═════ TEKS BACAAN

“Lawan Kebijakan dan
Tindasan Fasis Jokowi serta Berbagai Bentuk Kekerasan dan Kriminalisasi
Terhadap Kaum Perempuan”
Kondisi
perempuan Indonesia terus memburuk dan tindasan politik semakin keras
di bawah pemerintahan Joko Widodo (Jokowi) dan Jusuf Kalla. Hak demokratis perempuan dan rakyat terus dirampas oleh
kebijakan dan aturan negara yang lebih melayani kepentingan imperialis Amerika Serikat (AS). Paket
Kebijakan Ekonomi Jokowi (16 jilid) merupakan hasil intervensi imperialis AS untuk mendikte kebijakan
neo-liberalismenya. Hal ini ditujukan untuk mempercepat masuknya
investasi asing dan utang luar negeri ke
Indonesia yang berarti mengintensifkan perampokan dan penghisapan
terhadap negeri ini serta memperdalam jurang kemiskinan.
Atas nama pembangunan, kemajuan ekonomi,
kepentingan umum, dan lain sebagainya, rezim Jokowi-JK telah menunjukkan sikap
dan politik yang semakin fasis, semakin menunjukkan peran sejatinya sebagai
rezim boneka imperialis.
Masih segar dalam ingatan kita, Pemerintah
Republik Indonesia tidak berdaya menyelamatkan Tuti Tursilawati dari hukuman
mati oleh pengadilan Saudi Arabia. Ia terpaksa melakukan pembunuhan demi melawan
pelecehan seksual berkelanjutan dan puncaknya pemerkosaan atas dirinya. Di
negeri tersebut, pengadilan mengabaikan pelecehan seksual dan pemerkosaan atas
Tuti dan memilih mengadilinya sebagai pembunuh. Nasib tuti sama dengan
diperkosa dan setelahnya dibunuh. Dan pemerintah hanya bisa protes masalah
notifikasi hukuman mati dan menjelaskan telah melakukan berbagai upaya hukum
dan pendampingan, dan gagal !
Data Kementerian Luar Negeri RI menyebut bahwa
terdapat 142 warga Indonesia yang terancam hukuman mati di seluruh dunia.
Sementara di Hongkong, dari sekitar 300 kasus penganiayaan
fisik dan seksual yang di alami TKI setiap tahun, 50% di antaranya menimpa
tenaga kerja Indonesia. Di Indonesia, Kementerian Pemberdayaan
Perempuan, prevalensi kekerasan terhadap anak-anak 33% dan kekerasan terhadap
perempuan 30%. Sementara kekerasan seksual terhadap anak laki-laki 8% dan
prevalensi kekerasan seksual terhadap anak perempuan 3,6%. Bila anak Indonesia
berjumlah 83 juta maka ada 600 ribu hingga 800 ribu kekerasan seksual terhadap
anak. Secara mikro jumlah kekerasan ini terus
mengalami peningkatan di banyak kota dan kabupaten. Termasuk kekerasan sangat
ektrem dilakukan oleh orang tua sendiri, pasangan sendiri, hingga mengakibatkan
kematian.

══════════
═════ BAHAN YANG DISEDIAKAN

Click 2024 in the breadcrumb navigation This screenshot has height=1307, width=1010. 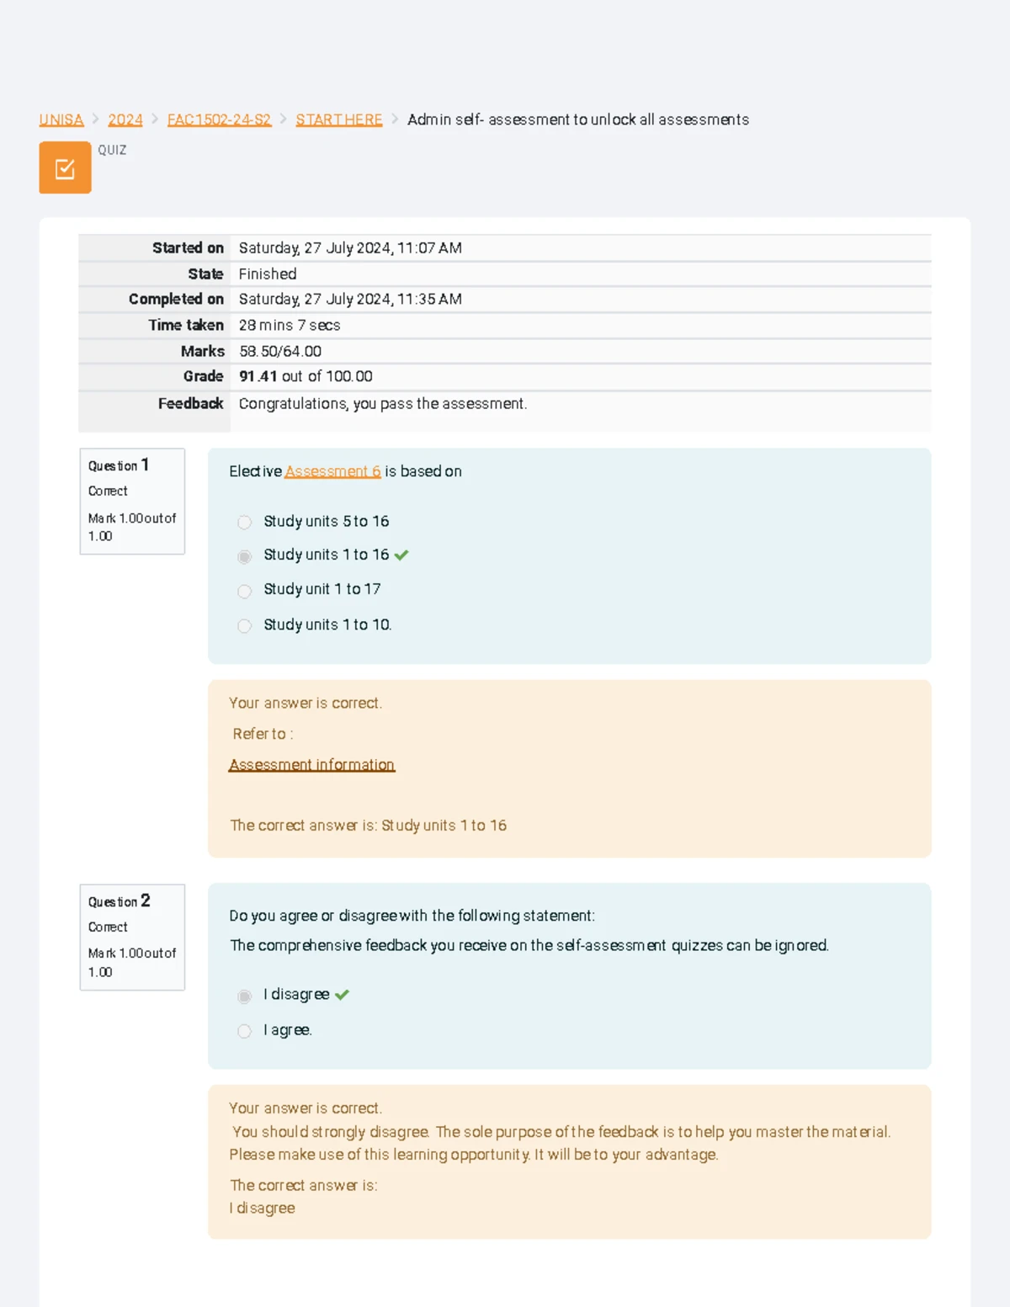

══════════
═════ BAHAN YANG DISEDIAKAN

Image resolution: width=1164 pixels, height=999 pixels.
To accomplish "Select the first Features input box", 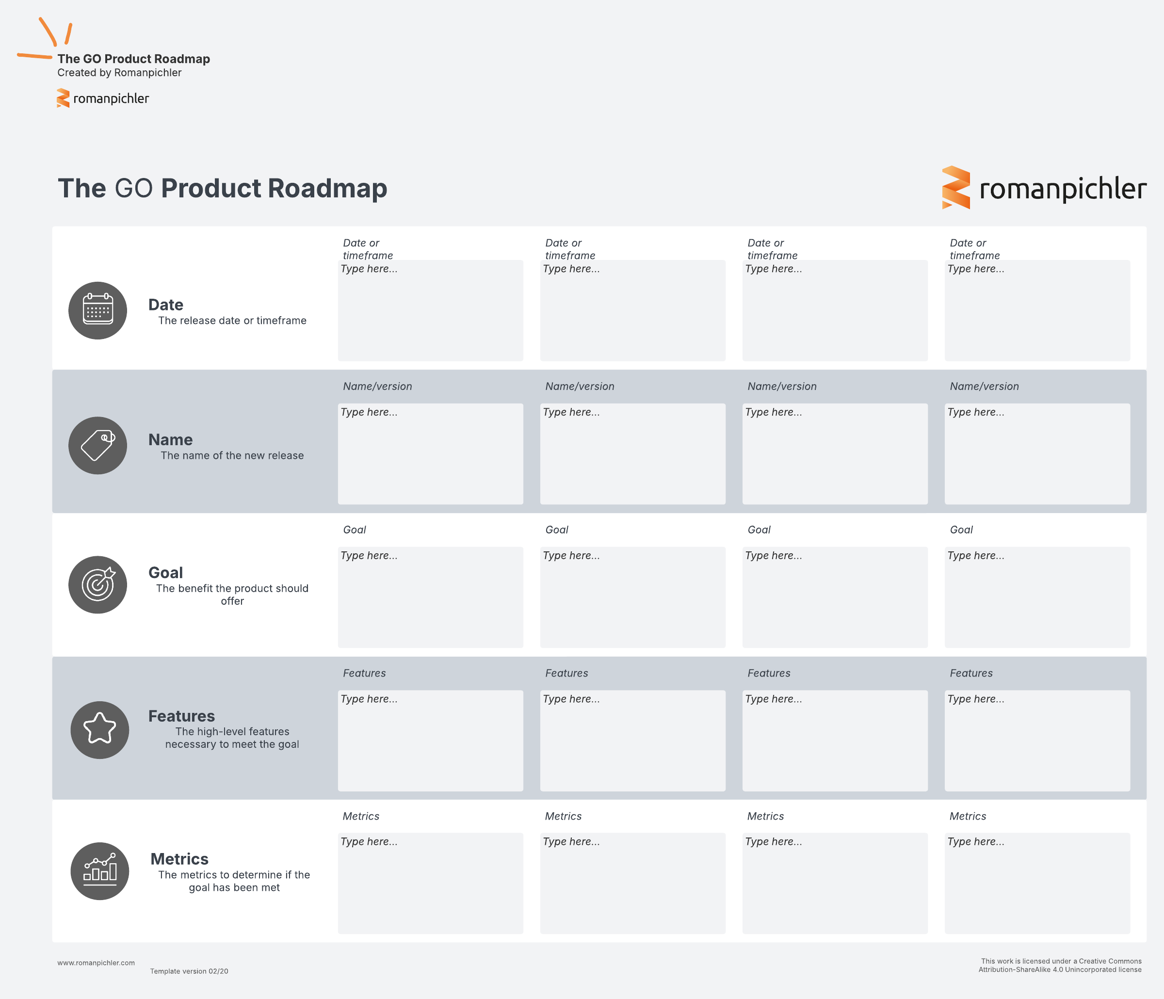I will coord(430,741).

══════════

SOAL DAN TUGAS =>
(a) Menurut data Kementerian Luar Negeri RI yang dikutip dalam teks bacaan, berapa warga Indonesia yang terancam hukuman mati di seluruh dunia?
(b) Tuliskan lanjutan teks bacaan tentang kondisi perempuan Indonesia di bawah pemerintahan Jokowi-JK, dimulai setelah kalimat terakhirnya.
Entri-entri di atas tidak ada kaitannya dengan teks bacaan.

JAWABAN YANG DIHARAPKAN =>
(a) 142 warga Indonesia.

(b)
Menurut Komnas Perempuan ada 259 ribu laporan
kekerasan terhadap perempuan sepanjang tahun 2017. 305 Ibu Indonesia yang
meninggal setiap 100.000 kelahiran bayi. Dari 5 juta kelahiran pertahun di
Indonesia dengan pertumbuhan penduduk 2%, maka masih ada sekurang-kurangnya 13.500
ibu meninggal dunia setiap tahun.
Bagi seorang buruh harian lepas perempuan di
perkebunan besar kelapa sawit, seperti di Siak, Riau. Diskriminasi upah,
ancaman kesehatan reproduksi dan pelecehan seksual adalah cerita sehari-hari.
Bila buruh tani perempuan mengajukan cuti haid pada mandor, selangkangannya disenter dan kemaluannya diraba, demikian kesaksian
buruh perempuan di salah-satu Perkebunan Besar Sawit.
Keadaan mayoritas perempuan Indonesia adalah
ironi pada saat yang bersamaan negara
membanggakan Sri Mulyani, Susi Pujiastuti, Hartati Mudaya Poo, bahkan Megawati
dan Grace Natalie. Kenapa hal ini terbelangsung, karena banyak kaum perempuan
di seluruh dunia dan di Indonesia bukanlah representasi dari kaum perempuan
pekerja dan rakyat, mereka mewakili kepentingan perempuan dari klas yang
berkuasa bahkan kepentingan imperialis dan klas-klas yang menjadi kaki
tangannya di Indonesia.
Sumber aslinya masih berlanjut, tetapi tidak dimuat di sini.